Dans le cadre des commémorations du centenaire de la naissance de Charles Aznavour, des étudiants de l'Université française et de l'Université d'État Brusov explorent la vie du chanteur en parcourant son répertoire, sur la scène de l'auditorium du Centre Aznavour.
Par Paul Lombaert et Victor Demare.
À 18h, ce vendredi 5 avril, deux étudiantes en tee-shirt tricolore accueillent les retardataires à l'entrée de l'étroit parvis du centre Charles Aznavour, à Erevan. Sous leurs pieds, à l'étage inférieur, quelques dizaines de spectateurs prennent place sur les gradins de la grande salle de spectacle. Il s'agit de parents, d'étudiants, de professeurs d'université. Certains conservent sur leurs genoux un bouquet de fleurs.
Parmi eux se trouvent les recteurs de l'Université d'État Brusov et de l'Université française en Arménie (UFAR). Des étudiants de ces deux institutions s'apprêtent en effet à rendre hommage à Charles Aznavour, « l'éternel romantique », annonce un jeune homme élancé en tenue de bal et nœud papillon bordeaux, qui s'avance sur la scène alors que les lumières se tamisent. La représentation commence.
Celle-ci s'est donné l'objectif de décliner en une heure la biographie musicale du chanteur français. Le spectacle alterne deux niveaux : la lecture, en arménien puis en français, de "Petit frère", le récit d'Aïda Aznavour-Garvarentz, la sœur aînée Charles, qui raconte leur enfance commune dans le Paris d'entre-deux-guerres. Puis, sur mention d'une chanson de Charles qui scande une étape de sa jeunesse, les narrateurs cèdent la place à d'autres étudiants qui entrent en scène pour en offrir l'adaptation bilingue.
La mise en scène rappelle à la mémoire du public, ou bien les lui fait découvrir, des essais méconnus du Charles Aznavour jeune, des airs de cabaret composés aux temps ambitieux des rêves de gloire, « du haut de l'affiche » sur les murs de Paris. Ces chansons gagnent ici, grâce à leur traduction partielle en arménien, un relief étrange, des sonorités imprévisibles où Pigalle se mélange à Erevan.
À mesure que le récit biographique progresse, les classiques d'Aznavour (Hier encore, La bohème, Comme ils disent...) succèdent aux premières armes, interprétées par des étudiants musiciens et chanteurs qui s'en donnent à cœur joie. La connivence que ces standards de la chanson française établissent entre les interprètes et leur public permet aux plus affirmés d'occuper la scène dans de véritables shows miniatures qui bouleversent l'atmosphère jusque-là feutrée de la salle.

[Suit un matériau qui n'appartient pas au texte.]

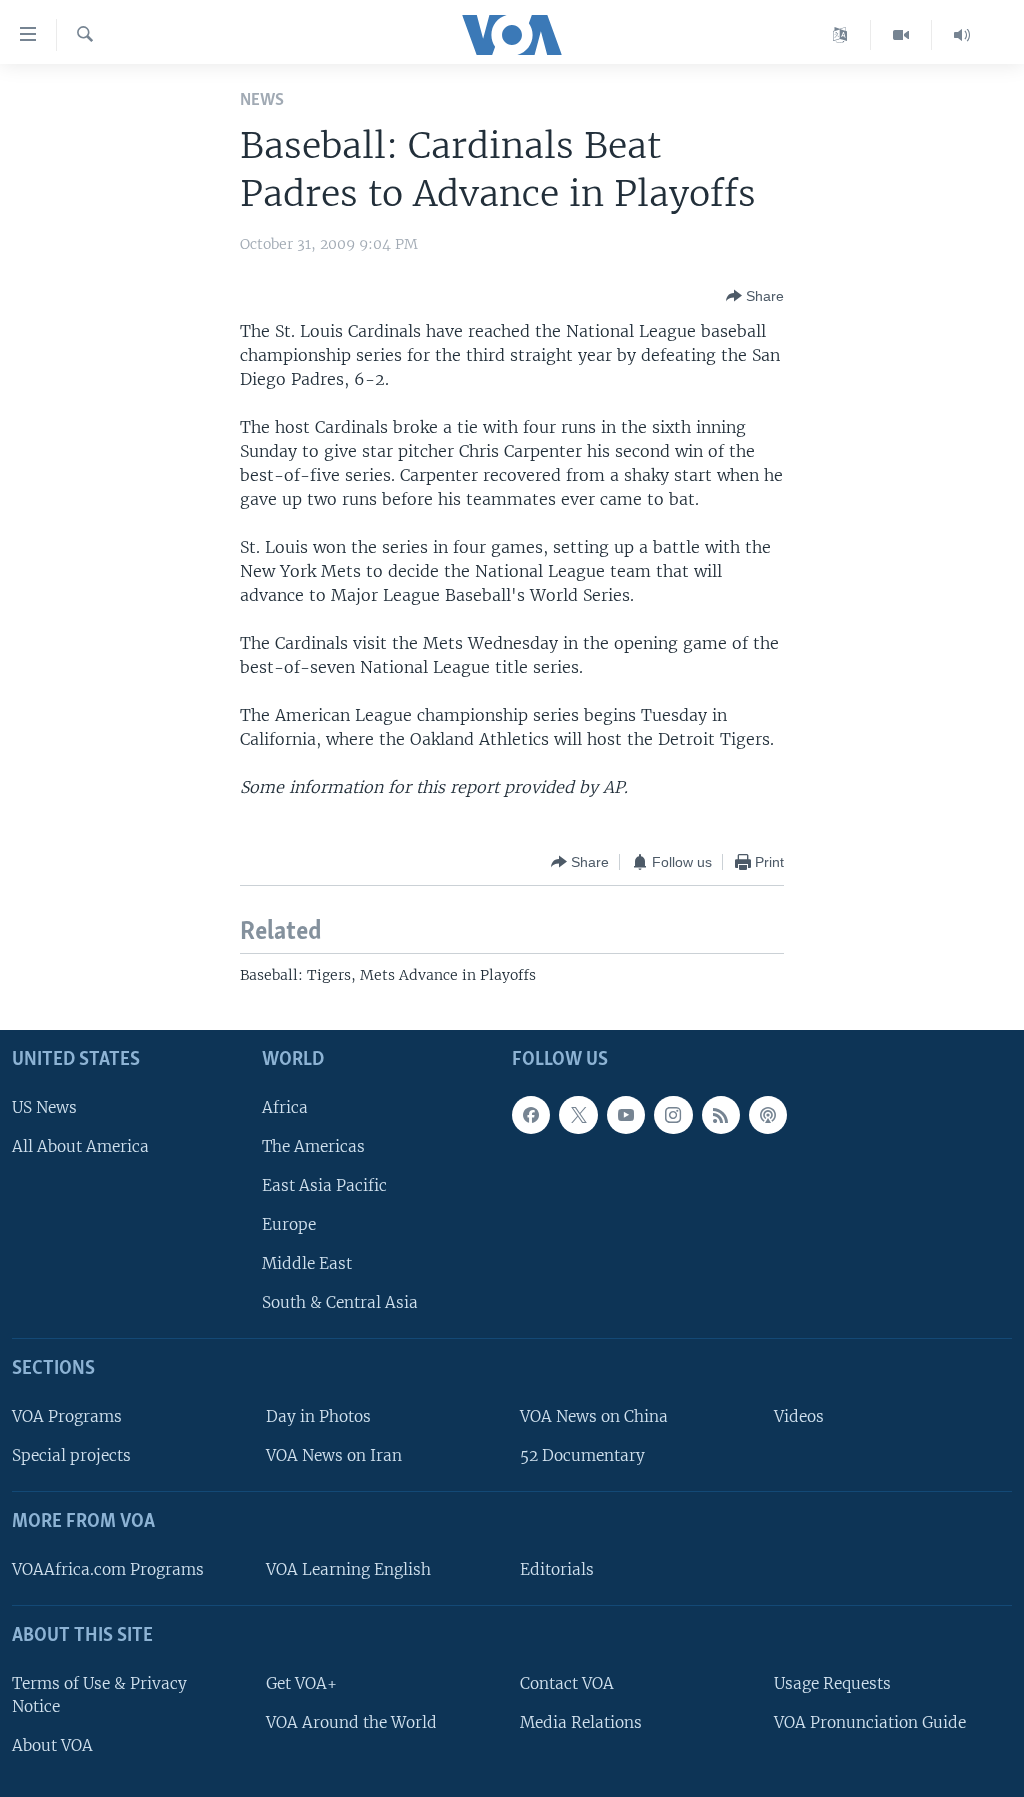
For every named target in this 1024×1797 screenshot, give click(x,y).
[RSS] (721, 1114)
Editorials (557, 1569)
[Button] (755, 296)
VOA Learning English (348, 1569)
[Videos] (901, 35)
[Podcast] (768, 1114)
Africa (285, 1106)
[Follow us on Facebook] (531, 1114)
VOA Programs (67, 1416)
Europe (289, 1224)
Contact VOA (567, 1682)
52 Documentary (582, 1455)
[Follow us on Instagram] (673, 1114)
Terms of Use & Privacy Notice (99, 1694)
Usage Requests (832, 1682)
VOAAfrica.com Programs (108, 1569)
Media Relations (581, 1721)
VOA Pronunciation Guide (870, 1721)
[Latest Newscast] (962, 35)
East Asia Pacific (324, 1184)
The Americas (313, 1145)
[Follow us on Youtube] (626, 1114)
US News (44, 1106)
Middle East (307, 1263)
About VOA (52, 1745)
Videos (799, 1416)
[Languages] (840, 35)
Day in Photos (318, 1416)
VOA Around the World (351, 1721)
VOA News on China (594, 1416)
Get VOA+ (301, 1682)
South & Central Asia (340, 1302)
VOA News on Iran (334, 1455)
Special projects (71, 1455)
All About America (80, 1145)
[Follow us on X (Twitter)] (578, 1114)
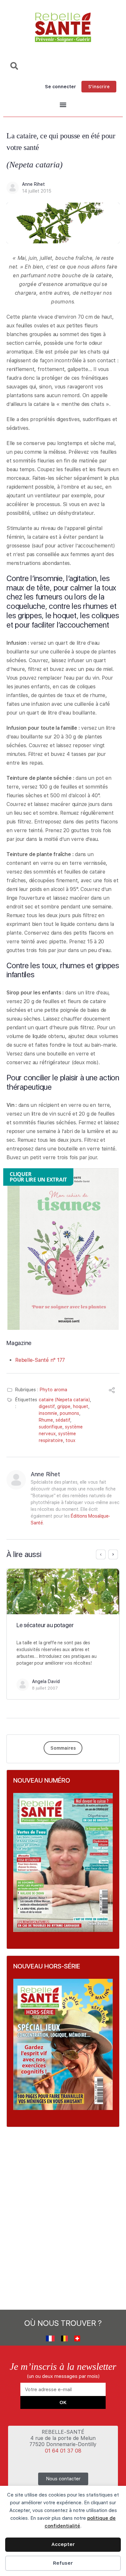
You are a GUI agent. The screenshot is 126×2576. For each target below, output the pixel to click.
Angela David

Le spectacle se conclut sur la diffusion sonore d'Autobiographie, un morceau de Charles Aznavour extrait de l'album éponyme de 1980, et que la sœur Aïda qualifie de « véritable poésie ». Le chanteur y revient sur son enfance dans les milieux immigrés de Paris « qui parlaient le russe et puis l'arménien ».
Dans ce spectacle, la cohérence et la progression du récit de la vie d'Aznavour s'effacent un peu devant le plaisir de chanter, de partager ce patrimoine commun et de le traduire d'une langue à l'autre pour mieux se l'approprier. La fin du spectacle annoncée, on se tombe dans les bras, parents et amis offrent aux artistes du jour les bouquets de fleur. On s'attarde quelques minutes devant le buffet préparé par les organisateurs, mais bientôt on se hâte de rentrer. Dès lundi, certains des étudiants qui s'étaient accordés cette parenthèse musicale se confronteront à leurs examens.